Work order: Down to the last line, repeat the data below exactly.

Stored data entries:
★ ★ ★ ★ ★ ★ ★

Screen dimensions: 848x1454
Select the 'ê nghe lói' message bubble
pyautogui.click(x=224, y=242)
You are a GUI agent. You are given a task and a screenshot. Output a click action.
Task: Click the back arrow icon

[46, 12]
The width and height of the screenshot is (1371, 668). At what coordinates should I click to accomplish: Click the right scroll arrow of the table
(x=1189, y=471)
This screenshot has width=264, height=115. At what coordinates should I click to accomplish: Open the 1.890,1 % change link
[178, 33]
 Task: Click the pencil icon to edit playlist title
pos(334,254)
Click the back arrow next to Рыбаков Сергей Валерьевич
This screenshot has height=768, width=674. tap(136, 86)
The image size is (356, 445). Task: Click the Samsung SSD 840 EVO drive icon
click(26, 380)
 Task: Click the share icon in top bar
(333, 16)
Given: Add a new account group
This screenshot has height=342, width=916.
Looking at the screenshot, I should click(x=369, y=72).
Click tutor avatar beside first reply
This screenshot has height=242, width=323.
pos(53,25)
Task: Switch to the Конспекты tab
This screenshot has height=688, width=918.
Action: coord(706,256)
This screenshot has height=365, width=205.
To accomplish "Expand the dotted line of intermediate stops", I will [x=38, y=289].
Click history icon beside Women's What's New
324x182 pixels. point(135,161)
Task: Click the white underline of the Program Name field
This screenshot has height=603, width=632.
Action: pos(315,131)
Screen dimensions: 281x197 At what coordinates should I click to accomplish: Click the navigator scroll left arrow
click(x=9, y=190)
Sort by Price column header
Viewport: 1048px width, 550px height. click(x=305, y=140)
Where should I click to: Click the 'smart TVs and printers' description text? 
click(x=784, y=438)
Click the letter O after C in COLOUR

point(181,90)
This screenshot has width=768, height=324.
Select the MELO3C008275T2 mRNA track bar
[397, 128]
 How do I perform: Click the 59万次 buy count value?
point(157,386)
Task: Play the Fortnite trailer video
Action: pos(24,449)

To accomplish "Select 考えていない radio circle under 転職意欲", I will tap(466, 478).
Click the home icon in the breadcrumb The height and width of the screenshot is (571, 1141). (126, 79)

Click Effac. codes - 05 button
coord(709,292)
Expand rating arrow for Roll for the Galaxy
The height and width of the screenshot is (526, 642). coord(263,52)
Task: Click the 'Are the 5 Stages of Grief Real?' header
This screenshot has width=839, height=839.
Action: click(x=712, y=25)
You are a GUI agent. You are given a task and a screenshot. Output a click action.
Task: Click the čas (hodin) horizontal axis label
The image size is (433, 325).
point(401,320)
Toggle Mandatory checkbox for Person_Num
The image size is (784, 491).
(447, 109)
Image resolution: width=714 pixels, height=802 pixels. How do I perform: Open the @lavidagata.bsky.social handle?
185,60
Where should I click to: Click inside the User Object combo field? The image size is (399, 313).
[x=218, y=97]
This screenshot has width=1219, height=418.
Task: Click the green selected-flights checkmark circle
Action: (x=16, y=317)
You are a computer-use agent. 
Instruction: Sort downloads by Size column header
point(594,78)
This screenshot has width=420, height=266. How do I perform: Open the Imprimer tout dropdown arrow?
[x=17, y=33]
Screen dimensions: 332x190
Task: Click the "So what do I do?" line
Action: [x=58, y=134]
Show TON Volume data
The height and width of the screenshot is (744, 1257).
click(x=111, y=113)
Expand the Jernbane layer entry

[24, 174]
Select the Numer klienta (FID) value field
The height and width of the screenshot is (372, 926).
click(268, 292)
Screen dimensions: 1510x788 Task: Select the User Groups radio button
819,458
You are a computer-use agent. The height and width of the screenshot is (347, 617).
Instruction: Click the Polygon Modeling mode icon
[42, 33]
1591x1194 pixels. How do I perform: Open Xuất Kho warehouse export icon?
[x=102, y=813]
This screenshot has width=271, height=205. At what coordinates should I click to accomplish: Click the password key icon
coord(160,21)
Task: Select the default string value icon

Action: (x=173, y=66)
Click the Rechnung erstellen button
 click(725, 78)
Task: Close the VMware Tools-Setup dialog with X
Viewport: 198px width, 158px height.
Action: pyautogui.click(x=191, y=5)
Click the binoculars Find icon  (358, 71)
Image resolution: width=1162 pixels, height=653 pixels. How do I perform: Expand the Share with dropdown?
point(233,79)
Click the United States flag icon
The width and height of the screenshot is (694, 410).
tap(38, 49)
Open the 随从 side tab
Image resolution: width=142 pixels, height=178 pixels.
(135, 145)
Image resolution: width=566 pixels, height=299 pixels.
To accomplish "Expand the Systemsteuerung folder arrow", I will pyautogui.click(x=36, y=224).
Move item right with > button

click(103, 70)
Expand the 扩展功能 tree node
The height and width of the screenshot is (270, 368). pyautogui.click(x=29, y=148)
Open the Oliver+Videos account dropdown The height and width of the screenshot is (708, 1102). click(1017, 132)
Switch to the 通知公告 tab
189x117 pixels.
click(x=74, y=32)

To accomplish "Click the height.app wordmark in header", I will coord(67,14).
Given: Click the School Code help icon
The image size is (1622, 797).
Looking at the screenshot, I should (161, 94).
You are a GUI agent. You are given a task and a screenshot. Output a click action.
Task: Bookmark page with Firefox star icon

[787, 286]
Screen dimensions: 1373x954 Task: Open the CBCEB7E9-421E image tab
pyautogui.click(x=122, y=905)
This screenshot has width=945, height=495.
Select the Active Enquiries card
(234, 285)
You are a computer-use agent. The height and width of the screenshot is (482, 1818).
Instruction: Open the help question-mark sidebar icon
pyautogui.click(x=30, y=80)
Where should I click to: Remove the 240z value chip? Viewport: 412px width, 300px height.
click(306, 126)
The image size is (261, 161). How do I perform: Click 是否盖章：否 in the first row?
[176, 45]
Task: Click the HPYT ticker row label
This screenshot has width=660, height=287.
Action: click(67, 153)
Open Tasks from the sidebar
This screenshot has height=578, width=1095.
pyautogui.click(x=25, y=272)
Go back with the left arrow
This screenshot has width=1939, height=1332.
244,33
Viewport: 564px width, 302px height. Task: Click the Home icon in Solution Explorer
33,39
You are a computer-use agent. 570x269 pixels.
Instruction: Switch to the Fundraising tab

★ ★ ★ ★ ★ ★ ★

Exercise answer:
Screen dimensions: 848x1454
Select the 'ê nghe lói' message bubble
pyautogui.click(x=224, y=242)
You are a GUI agent. You are given a task and a screenshot. Output a click action.
Task: Click the back arrow icon

[46, 12]
The width and height of the screenshot is (1371, 668). At what coordinates should I click to accomplish: Click the right scroll arrow of the table
(x=1189, y=471)
This screenshot has width=264, height=115. At what coordinates should I click to accomplish: Open the 1.890,1 % change link
[178, 33]
 Task: Click the pencil icon to edit playlist title
pos(334,254)
Click the back arrow next to Рыбаков Сергей Валерьевич
This screenshot has height=768, width=674. tap(136, 86)
The image size is (356, 445). Task: Click the Samsung SSD 840 EVO drive icon
click(26, 380)
 Task: Click the share icon in top bar
(333, 16)
Given: Add a new account group
This screenshot has height=342, width=916.
Looking at the screenshot, I should click(x=369, y=72).
Click tutor avatar beside first reply
This screenshot has height=242, width=323.
pos(53,25)
Task: Switch to the Конспекты tab
This screenshot has height=688, width=918.
Action: coord(706,256)
This screenshot has height=365, width=205.
To accomplish "Expand the dotted line of intermediate stops", I will [x=38, y=289].
Click history icon beside Women's What's New
324x182 pixels. point(135,161)
Task: Click the white underline of the Program Name field
This screenshot has height=603, width=632.
Action: pos(315,131)
Screen dimensions: 281x197 At what coordinates should I click to accomplish: Click the navigator scroll left arrow
click(x=9, y=190)
Sort by Price column header
Viewport: 1048px width, 550px height. click(x=305, y=140)
Where should I click to: Click the 'smart TVs and printers' description text? 
click(x=784, y=438)
Click the letter O after C in COLOUR

point(181,90)
This screenshot has width=768, height=324.
Select the MELO3C008275T2 mRNA track bar
[397, 128]
 How do I perform: Click the 59万次 buy count value?
point(157,386)
Task: Play the Fortnite trailer video
Action: pos(24,449)

To accomplish "Select 考えていない radio circle under 転職意欲", I will tap(466, 478).
Click the home icon in the breadcrumb The height and width of the screenshot is (571, 1141). (126, 79)

Click Effac. codes - 05 button
coord(709,292)
Expand rating arrow for Roll for the Galaxy
The height and width of the screenshot is (526, 642). coord(263,52)
Task: Click the 'Are the 5 Stages of Grief Real?' header
This screenshot has width=839, height=839.
Action: click(x=712, y=25)
You are a GUI agent. You are given a task and a screenshot. Output a click action.
Task: Click the čas (hodin) horizontal axis label
The image size is (433, 325).
point(401,320)
Toggle Mandatory checkbox for Person_Num
The image size is (784, 491).
(447, 109)
Image resolution: width=714 pixels, height=802 pixels. How do I perform: Open the @lavidagata.bsky.social handle?
185,60
Where should I click to: Click inside the User Object combo field? The image size is (399, 313).
[x=218, y=97]
This screenshot has width=1219, height=418.
Task: Click the green selected-flights checkmark circle
Action: (x=16, y=317)
You are a computer-use agent. 
Instruction: Sort downloads by Size column header
point(594,78)
This screenshot has width=420, height=266. How do I perform: Open the Imprimer tout dropdown arrow?
[x=17, y=33]
Screen dimensions: 332x190
Task: Click the "So what do I do?" line
Action: [x=58, y=134]
Show TON Volume data
The height and width of the screenshot is (744, 1257).
click(x=111, y=113)
Expand the Jernbane layer entry

[24, 174]
Select the Numer klienta (FID) value field
The height and width of the screenshot is (372, 926).
click(268, 292)
Screen dimensions: 1510x788 Task: Select the User Groups radio button
819,458
You are a computer-use agent. The height and width of the screenshot is (347, 617).
Instruction: Click the Polygon Modeling mode icon
[42, 33]
1591x1194 pixels. How do I perform: Open Xuất Kho warehouse export icon?
[x=102, y=813]
This screenshot has width=271, height=205. At what coordinates should I click to accomplish: Click the password key icon
coord(160,21)
Task: Select the default string value icon

Action: (x=173, y=66)
Click the Rechnung erstellen button
 click(725, 78)
Task: Close the VMware Tools-Setup dialog with X
Viewport: 198px width, 158px height.
Action: pyautogui.click(x=191, y=5)
Click the binoculars Find icon  (358, 71)
Image resolution: width=1162 pixels, height=653 pixels. How do I perform: Expand the Share with dropdown?
point(233,79)
Click the United States flag icon
The width and height of the screenshot is (694, 410).
tap(38, 49)
Open the 随从 side tab
Image resolution: width=142 pixels, height=178 pixels.
(135, 145)
Image resolution: width=566 pixels, height=299 pixels.
To accomplish "Expand the Systemsteuerung folder arrow", I will pyautogui.click(x=36, y=224).
Move item right with > button

click(103, 70)
Expand the 扩展功能 tree node
The height and width of the screenshot is (270, 368). pyautogui.click(x=29, y=148)
Open the Oliver+Videos account dropdown The height and width of the screenshot is (708, 1102). click(1017, 132)
Switch to the 通知公告 tab
189x117 pixels.
click(x=74, y=32)

To accomplish "Click the height.app wordmark in header", I will coord(67,14).
Given: Click the School Code help icon
The image size is (1622, 797).
Looking at the screenshot, I should (161, 94).
You are a GUI agent. You are given a task and a screenshot. Output a click action.
Task: Bookmark page with Firefox star icon

[787, 286]
Screen dimensions: 1373x954 Task: Open the CBCEB7E9-421E image tab
pyautogui.click(x=122, y=905)
This screenshot has width=945, height=495.
Select the Active Enquiries card
(234, 285)
You are a computer-use agent. The height and width of the screenshot is (482, 1818).
Instruction: Open the help question-mark sidebar icon
pyautogui.click(x=30, y=80)
Where should I click to: Remove the 240z value chip? Viewport: 412px width, 300px height.
click(306, 126)
The image size is (261, 161). How do I perform: Click 是否盖章：否 in the first row?
[176, 45]
Task: Click the HPYT ticker row label
This screenshot has width=660, height=287.
Action: click(67, 153)
Open Tasks from the sidebar
This screenshot has height=578, width=1095.
pyautogui.click(x=25, y=272)
Go back with the left arrow
This screenshot has width=1939, height=1332.
244,33
Viewport: 564px width, 302px height. Task: Click the Home icon in Solution Explorer
33,39
You are a computer-use agent. 570x269 pixels.
Instruction: Switch to the Fundraising tab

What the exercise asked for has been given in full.